**Prompt:** Rewrite the listing below, replacing "dropdown" with "drop-down list" every time it appears and keeping everything else the same.

**Record extracts:**
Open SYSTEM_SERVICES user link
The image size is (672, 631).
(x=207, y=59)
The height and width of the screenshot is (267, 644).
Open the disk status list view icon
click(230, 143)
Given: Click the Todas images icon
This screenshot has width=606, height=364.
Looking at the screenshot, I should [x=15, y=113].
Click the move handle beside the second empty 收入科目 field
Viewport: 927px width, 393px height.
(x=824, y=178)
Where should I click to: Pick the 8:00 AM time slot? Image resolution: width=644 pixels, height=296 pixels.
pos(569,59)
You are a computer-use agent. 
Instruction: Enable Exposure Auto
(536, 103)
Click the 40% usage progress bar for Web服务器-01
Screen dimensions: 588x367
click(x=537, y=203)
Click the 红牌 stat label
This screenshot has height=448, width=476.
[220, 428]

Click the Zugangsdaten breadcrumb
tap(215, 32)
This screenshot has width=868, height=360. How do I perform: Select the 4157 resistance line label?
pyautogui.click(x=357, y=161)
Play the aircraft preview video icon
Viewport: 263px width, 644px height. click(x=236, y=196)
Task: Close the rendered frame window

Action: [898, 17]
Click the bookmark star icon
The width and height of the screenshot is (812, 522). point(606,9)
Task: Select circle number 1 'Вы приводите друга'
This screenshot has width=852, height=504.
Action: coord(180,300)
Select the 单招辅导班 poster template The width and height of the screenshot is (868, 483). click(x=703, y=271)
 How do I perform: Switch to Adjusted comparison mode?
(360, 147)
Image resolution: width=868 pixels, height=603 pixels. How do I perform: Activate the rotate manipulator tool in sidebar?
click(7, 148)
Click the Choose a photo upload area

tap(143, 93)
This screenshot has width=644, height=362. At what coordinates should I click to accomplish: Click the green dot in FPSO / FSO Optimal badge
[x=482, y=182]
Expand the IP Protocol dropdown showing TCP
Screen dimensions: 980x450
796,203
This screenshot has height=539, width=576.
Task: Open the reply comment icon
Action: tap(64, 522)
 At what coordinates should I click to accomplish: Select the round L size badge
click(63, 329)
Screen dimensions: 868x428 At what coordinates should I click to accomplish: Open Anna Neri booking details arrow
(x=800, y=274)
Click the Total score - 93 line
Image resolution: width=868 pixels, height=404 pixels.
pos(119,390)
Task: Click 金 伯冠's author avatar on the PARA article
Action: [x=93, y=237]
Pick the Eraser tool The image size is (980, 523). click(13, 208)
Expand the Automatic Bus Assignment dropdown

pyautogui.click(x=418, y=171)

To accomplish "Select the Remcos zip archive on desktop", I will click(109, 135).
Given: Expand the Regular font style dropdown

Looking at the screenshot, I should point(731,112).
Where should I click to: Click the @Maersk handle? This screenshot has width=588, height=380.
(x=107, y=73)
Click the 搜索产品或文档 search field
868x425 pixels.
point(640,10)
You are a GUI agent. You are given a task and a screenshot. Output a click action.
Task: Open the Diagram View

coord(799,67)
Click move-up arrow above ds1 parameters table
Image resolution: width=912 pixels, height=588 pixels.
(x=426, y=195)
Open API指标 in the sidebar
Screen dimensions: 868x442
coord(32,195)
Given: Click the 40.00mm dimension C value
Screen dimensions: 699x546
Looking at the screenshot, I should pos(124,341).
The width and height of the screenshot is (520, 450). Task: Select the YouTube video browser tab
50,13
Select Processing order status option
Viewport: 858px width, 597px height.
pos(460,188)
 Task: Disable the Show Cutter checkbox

**Finished task:**
Open SYSTEM_SERVICES user link
The image size is (672, 631).
(x=207, y=59)
The height and width of the screenshot is (267, 644).
Open the disk status list view icon
click(230, 143)
Given: Click the Todas images icon
This screenshot has width=606, height=364.
Looking at the screenshot, I should [x=15, y=113].
Click the move handle beside the second empty 收入科目 field
Viewport: 927px width, 393px height.
(x=824, y=178)
Where should I click to: Pick the 8:00 AM time slot? Image resolution: width=644 pixels, height=296 pixels.
pos(569,59)
You are a computer-use agent. 
Instruction: Enable Exposure Auto
(536, 103)
Click the 40% usage progress bar for Web服务器-01
Screen dimensions: 588x367
click(x=537, y=203)
Click the 红牌 stat label
This screenshot has height=448, width=476.
[220, 428]

Click the Zugangsdaten breadcrumb
tap(215, 32)
This screenshot has width=868, height=360. How do I perform: Select the 4157 resistance line label?
pyautogui.click(x=357, y=161)
Play the aircraft preview video icon
Viewport: 263px width, 644px height. click(x=236, y=196)
Task: Close the rendered frame window

Action: [898, 17]
Click the bookmark star icon
The width and height of the screenshot is (812, 522). point(606,9)
Task: Select circle number 1 'Вы приводите друга'
This screenshot has width=852, height=504.
Action: coord(180,300)
Select the 单招辅导班 poster template The width and height of the screenshot is (868, 483). click(x=703, y=271)
 How do I perform: Switch to Adjusted comparison mode?
(360, 147)
Image resolution: width=868 pixels, height=603 pixels. How do I perform: Activate the rotate manipulator tool in sidebar?
click(7, 148)
Click the Choose a photo upload area

tap(143, 93)
This screenshot has width=644, height=362. At what coordinates should I click to accomplish: Click the green dot in FPSO / FSO Optimal badge
[x=482, y=182]
Expand the IP Protocol drop-down list showing TCP
Screen dimensions: 980x450
796,203
This screenshot has height=539, width=576.
Task: Open the reply comment icon
Action: tap(64, 522)
 At what coordinates should I click to accomplish: Select the round L size badge
click(63, 329)
Screen dimensions: 868x428 At what coordinates should I click to accomplish: Open Anna Neri booking details arrow
(x=800, y=274)
Click the Total score - 93 line
Image resolution: width=868 pixels, height=404 pixels.
pos(119,390)
Task: Click 金 伯冠's author avatar on the PARA article
Action: [x=93, y=237]
Pick the Eraser tool The image size is (980, 523). click(13, 208)
Expand the Automatic Bus Assignment drop-down list

pyautogui.click(x=418, y=171)

To accomplish "Select the Remcos zip archive on desktop", I will click(109, 135).
Given: Expand the Regular font style drop-down list

Looking at the screenshot, I should point(731,112).
Where should I click to: Click the @Maersk handle? This screenshot has width=588, height=380.
(x=107, y=73)
Click the 搜索产品或文档 search field
868x425 pixels.
point(640,10)
You are a GUI agent. You are given a task and a screenshot. Output a click action.
Task: Open the Diagram View

coord(799,67)
Click move-up arrow above ds1 parameters table
Image resolution: width=912 pixels, height=588 pixels.
(x=426, y=195)
Open API指标 in the sidebar
Screen dimensions: 868x442
coord(32,195)
Given: Click the 40.00mm dimension C value
Screen dimensions: 699x546
Looking at the screenshot, I should pos(124,341).
The width and height of the screenshot is (520, 450). Task: Select the YouTube video browser tab
50,13
Select Processing order status option
Viewport: 858px width, 597px height.
pos(460,188)
 Task: Disable the Show Cutter checkbox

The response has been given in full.